Geology news

Kaolin

Scientists claim to have created conditions similar to a so called subduction zone. The transport and release of water during subduction processes is thought to cause volcanic - see article in Nature Geoscience (November 2017) and go to https://phys.org/print430401008.html ... As a continental plate slides beneath oceanic crust (or vice versa) it moves into the Mantle - including various minerals and sediments from the ocean bottom. Over time these transform into different compounds but during the process sea water is released from the oceanic crust - inside the Mantle.

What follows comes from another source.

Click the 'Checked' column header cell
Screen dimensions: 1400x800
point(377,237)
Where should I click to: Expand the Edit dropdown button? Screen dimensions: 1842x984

Expanding Earth - for and against

At www.xearththeory.com/expanding-earth-theory-debunked/  ... and www.xearththeory.com/ we have two sides of the argument - with links to papers debunking the idea, and opposite, links to papers enthusiastic of the concept. www.thunderbolts.info ... also had a tpod presentation on the expanding earth idea. However, it might be worth considering why plate tectonics does not exist on other planets (as visited by spacecraft recently). Why only the earth? Might it be that earth is occupied by humans and they are highly inventive.

Antarctic Forest

At www.livescience.com/60944-ancient-fossil-forest-discovered-in-antarctica... ... a forest that seems to have been fossilised (growing wood turned to stone) at the end of Permian event has been discovered in the Transantarctic Mountains. What is peculiar is that the press release or study assumes the trees were growing at the South Pole at the time, suggesting they somehow coped with living with 6 months of darkness and 6 months of daylight.

Salt Pond

Research in the Transantarctica Mountains has also thrown up another geological oddity - a pond with one of the saltiest bodies of water on the planet. It is filled with a dense syrupy brine rich in sodium chloride that can remain a liquid well below the freezing point of water ...

A Bend in the Pacific

At https://phys.org/print429517702.html ... Hawaii sits at the end of a chain of volcanoes running across the Pacific ocean floor. In the middle of this chain there is a sharp bend of 60 degrees - which geoscientists have struggled to explain, or so we are told in the press release. Research from the University of Oslo now suggest a collision event at the edge of the Pacific plate may be to blame. They arrived at this idea by sticking closely to the orthodox song sheet.

Pacific Basin Anomaly

This one came from an article in American Scientist (volume 105) which was provided by Jovan. Soon after 19th century cartographers captured the relative locations of Hawaii's volcanoes they became aware they lay on two roughly parallel tracks. Since then double tracked volcanoes have been found elsewhere in the Pacific basin. Not only that, they all seem to have switched location between 2 and 4 million years ago. Why? It is now thought Earth's largest tectonic plate, the basin of the Pacific Ocean, started to change direction at this time.

Plates

Robert sent in this link - go to www.dailymail.co.uk/sciencetech/article-4998508/Scientists-create-incred... ... Scientists claim to have mapped most of the tectonic plates, ancient and recent, which  they define as slabs of crust in the Mantle under Earth's surface geology. Modeling has invariably been used - but so too has some interesting field research. Some of these slabs, we are informed, sank into the Mantle at depths such as 10,000 miles. This is perhaps a guesstimate as it conforms to Plate Theory a bit too neatly.

Bursts in sea levels

At https://phys.org/print427601705.html ... scientists have discovered sea levels did not rise slowly after the end of the Ice Age but rose in a series of steep bursts. These abrupt changes fit a catastrophist model but not necessarily a uniformitarian one. The research is published in Nature Communications (Oct 2017) and may cause a rethink on the waters around the UK. Currently, we have a smoothed rise in sea levels, with a leap around 8000 years ago. Since that date sea levels do not seem to have varied greatly - not by any dramatic degree.

Naples

Meanwhile, Scientific American asks - will Italy's supervolcano erupt soon?(sent in by Jovan) - go to www.scientificamerican.com/article/will-italy-rsquo-s-ominous-supervolca... .... this question  comes a few weeks after an 11 year old boy ventured on to an old volcano near Naples and fell into a fissure. His parents tried to pull him out but floor of the crater crumbled and they all died - watched by a younger child.

Old Faithful

The Old Faithful geyser in Yellowstone National Park attracts millions of visitors ( see https://phys.org/print426478631.html ... but little is known about the geology of the Park - or the fluid pathway from below the surface. This has now been rectified to a certain degree as University of Utah earth scientists have mapped some of the geology following a seismic survey (and is published in Geophysical Research Letters, Oct 2017).